(Stored dataset items)
= = = =
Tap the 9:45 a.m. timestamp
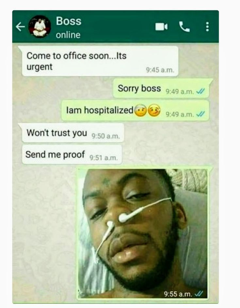240x308 pixels. point(160,70)
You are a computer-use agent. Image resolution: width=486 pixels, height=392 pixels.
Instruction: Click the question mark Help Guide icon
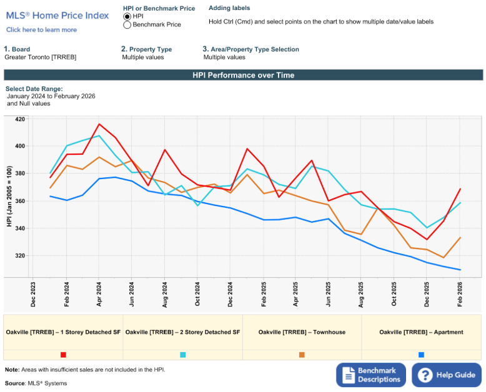425,375
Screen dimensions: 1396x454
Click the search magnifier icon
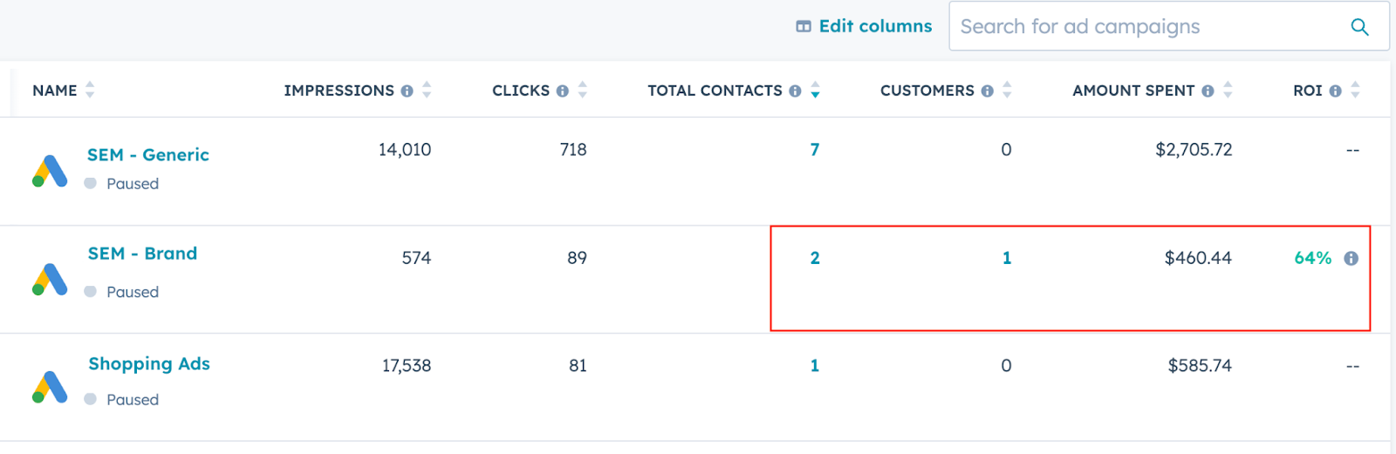[x=1358, y=27]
= = = =
Retype every one of the lines above character for character, and leave the pictures out of your output.

**The output**
Tap the 9:45 a.m. timestamp
240x308 pixels. point(160,70)
You are a computer-use agent. Image resolution: width=486 pixels, height=392 pixels.
Instruction: Click the question mark Help Guide icon
425,375
Screen dimensions: 1396x454
Click the search magnifier icon
[x=1358, y=27]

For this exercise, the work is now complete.